**Records for the exercise**

- - -

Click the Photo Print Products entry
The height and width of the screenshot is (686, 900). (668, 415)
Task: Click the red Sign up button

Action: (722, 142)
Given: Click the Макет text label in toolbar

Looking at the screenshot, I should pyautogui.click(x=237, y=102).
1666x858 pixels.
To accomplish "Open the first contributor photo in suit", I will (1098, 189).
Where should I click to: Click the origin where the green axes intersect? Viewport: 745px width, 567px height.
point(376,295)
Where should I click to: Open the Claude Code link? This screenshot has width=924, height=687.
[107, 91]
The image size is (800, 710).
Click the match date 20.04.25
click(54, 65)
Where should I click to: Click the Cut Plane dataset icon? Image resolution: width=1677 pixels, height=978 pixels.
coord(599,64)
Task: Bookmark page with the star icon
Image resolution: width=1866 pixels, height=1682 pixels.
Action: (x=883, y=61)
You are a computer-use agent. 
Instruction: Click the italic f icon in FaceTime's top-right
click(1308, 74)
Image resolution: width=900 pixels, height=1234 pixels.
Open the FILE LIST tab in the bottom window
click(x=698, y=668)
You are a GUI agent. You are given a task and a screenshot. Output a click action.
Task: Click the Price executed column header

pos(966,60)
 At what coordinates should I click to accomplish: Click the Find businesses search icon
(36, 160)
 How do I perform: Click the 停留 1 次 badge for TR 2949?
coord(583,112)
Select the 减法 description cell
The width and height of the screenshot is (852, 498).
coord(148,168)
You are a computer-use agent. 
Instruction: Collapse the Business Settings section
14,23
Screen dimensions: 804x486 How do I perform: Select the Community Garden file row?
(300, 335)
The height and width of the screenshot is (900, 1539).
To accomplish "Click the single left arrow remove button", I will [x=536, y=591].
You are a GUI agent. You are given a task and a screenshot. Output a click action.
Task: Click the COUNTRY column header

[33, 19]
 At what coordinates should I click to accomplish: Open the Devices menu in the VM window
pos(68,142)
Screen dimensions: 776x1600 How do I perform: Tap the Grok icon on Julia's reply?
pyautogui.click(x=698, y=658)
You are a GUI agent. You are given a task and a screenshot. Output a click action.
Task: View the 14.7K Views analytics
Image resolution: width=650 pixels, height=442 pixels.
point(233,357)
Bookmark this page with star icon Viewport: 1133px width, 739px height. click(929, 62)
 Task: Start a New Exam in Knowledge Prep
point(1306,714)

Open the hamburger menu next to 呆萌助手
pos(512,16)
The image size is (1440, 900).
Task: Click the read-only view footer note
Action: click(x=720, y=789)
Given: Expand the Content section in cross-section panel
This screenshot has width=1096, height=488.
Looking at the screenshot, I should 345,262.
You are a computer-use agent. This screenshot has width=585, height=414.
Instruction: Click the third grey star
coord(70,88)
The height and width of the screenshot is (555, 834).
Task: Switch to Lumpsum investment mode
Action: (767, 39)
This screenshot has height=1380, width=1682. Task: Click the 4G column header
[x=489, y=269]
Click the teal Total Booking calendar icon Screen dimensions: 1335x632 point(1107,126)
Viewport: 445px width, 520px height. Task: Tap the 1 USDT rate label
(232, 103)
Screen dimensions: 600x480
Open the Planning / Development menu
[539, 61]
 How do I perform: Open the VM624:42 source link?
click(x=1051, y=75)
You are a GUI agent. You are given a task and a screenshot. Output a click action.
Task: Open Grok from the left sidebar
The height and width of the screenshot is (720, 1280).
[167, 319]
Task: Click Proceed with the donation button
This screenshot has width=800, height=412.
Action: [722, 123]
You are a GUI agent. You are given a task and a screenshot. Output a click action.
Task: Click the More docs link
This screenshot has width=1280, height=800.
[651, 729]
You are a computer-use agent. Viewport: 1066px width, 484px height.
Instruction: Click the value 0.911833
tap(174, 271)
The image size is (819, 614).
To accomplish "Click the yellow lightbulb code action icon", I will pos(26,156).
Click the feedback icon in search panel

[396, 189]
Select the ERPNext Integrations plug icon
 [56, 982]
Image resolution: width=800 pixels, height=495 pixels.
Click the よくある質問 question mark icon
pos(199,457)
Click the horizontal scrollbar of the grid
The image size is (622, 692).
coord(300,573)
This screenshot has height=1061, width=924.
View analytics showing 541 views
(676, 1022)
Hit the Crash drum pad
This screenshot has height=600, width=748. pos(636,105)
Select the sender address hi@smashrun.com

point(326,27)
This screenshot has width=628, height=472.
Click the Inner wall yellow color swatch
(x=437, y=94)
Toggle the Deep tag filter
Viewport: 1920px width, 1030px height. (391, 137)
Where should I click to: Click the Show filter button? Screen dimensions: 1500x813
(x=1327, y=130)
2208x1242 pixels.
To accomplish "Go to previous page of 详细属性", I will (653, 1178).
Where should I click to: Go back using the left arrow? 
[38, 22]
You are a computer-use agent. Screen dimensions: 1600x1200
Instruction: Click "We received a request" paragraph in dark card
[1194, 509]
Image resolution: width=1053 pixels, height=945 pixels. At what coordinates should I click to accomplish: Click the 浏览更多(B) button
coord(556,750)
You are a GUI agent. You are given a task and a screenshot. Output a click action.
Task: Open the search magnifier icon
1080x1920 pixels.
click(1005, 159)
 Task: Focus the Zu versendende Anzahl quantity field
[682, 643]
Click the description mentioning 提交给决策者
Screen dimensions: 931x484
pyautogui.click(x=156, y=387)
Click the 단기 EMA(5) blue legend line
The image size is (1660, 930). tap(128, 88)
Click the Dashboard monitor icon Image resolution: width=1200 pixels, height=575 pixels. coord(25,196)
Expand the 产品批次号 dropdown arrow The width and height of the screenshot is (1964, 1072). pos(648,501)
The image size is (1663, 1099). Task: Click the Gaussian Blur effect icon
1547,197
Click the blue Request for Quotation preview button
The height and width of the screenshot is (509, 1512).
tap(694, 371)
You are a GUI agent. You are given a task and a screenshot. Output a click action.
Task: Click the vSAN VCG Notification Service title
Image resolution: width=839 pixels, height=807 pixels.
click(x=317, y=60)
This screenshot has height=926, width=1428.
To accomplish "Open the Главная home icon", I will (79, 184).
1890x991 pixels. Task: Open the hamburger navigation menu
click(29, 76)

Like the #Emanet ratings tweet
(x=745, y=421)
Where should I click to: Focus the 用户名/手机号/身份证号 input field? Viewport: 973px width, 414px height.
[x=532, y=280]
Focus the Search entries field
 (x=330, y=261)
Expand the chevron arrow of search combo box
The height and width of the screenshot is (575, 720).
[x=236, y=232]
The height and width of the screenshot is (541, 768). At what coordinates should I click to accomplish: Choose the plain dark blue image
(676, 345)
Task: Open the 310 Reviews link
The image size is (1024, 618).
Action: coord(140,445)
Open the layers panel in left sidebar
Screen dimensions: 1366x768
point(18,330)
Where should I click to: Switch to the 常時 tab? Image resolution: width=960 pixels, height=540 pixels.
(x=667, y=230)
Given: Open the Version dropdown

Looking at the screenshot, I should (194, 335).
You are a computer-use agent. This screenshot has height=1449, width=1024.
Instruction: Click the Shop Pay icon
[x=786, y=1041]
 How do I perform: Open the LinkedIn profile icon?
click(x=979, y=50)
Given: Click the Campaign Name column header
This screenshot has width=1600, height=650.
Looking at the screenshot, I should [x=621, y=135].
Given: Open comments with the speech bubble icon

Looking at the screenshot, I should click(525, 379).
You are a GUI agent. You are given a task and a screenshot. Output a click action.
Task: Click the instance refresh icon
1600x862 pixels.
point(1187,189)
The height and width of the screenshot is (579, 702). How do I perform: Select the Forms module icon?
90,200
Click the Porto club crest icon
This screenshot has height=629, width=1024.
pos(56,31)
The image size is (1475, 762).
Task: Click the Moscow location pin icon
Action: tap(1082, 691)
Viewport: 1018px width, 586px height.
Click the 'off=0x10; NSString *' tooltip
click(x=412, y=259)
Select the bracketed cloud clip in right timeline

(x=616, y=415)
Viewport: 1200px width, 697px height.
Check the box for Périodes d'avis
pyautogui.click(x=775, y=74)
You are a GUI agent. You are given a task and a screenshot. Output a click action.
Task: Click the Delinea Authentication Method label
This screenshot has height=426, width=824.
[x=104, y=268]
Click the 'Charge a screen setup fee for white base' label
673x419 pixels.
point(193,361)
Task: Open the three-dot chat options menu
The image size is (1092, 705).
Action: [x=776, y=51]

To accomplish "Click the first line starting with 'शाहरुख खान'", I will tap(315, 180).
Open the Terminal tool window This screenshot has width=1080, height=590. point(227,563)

- - -

**Work item**
Looking at the records above, return exactly the lines from the line with "The height and width of the screenshot is (900, 1539)." to the line with "Click the teal", both ends included.

**Answer to this task**
The height and width of the screenshot is (900, 1539).
To accomplish "Click the single left arrow remove button", I will [x=536, y=591].
You are a GUI agent. You are given a task and a screenshot. Output a click action.
Task: Click the COUNTRY column header

[33, 19]
 At what coordinates should I click to accomplish: Open the Devices menu in the VM window
pos(68,142)
Screen dimensions: 776x1600 How do I perform: Tap the Grok icon on Julia's reply?
pyautogui.click(x=698, y=658)
You are a GUI agent. You are given a task and a screenshot. Output a click action.
Task: View the 14.7K Views analytics
Image resolution: width=650 pixels, height=442 pixels.
point(233,357)
Bookmark this page with star icon Viewport: 1133px width, 739px height. click(929, 62)
 Task: Start a New Exam in Knowledge Prep
point(1306,714)

Open the hamburger menu next to 呆萌助手
pos(512,16)
The image size is (1440, 900).
Task: Click the read-only view footer note
Action: click(x=720, y=789)
Given: Expand the Content section in cross-section panel
This screenshot has width=1096, height=488.
Looking at the screenshot, I should 345,262.
You are a computer-use agent. This screenshot has width=585, height=414.
Instruction: Click the third grey star
coord(70,88)
The height and width of the screenshot is (555, 834).
Task: Switch to Lumpsum investment mode
Action: (767, 39)
This screenshot has height=1380, width=1682. Task: Click the 4G column header
[x=489, y=269]
Click the teal Total Booking calendar icon Screen dimensions: 1335x632 point(1107,126)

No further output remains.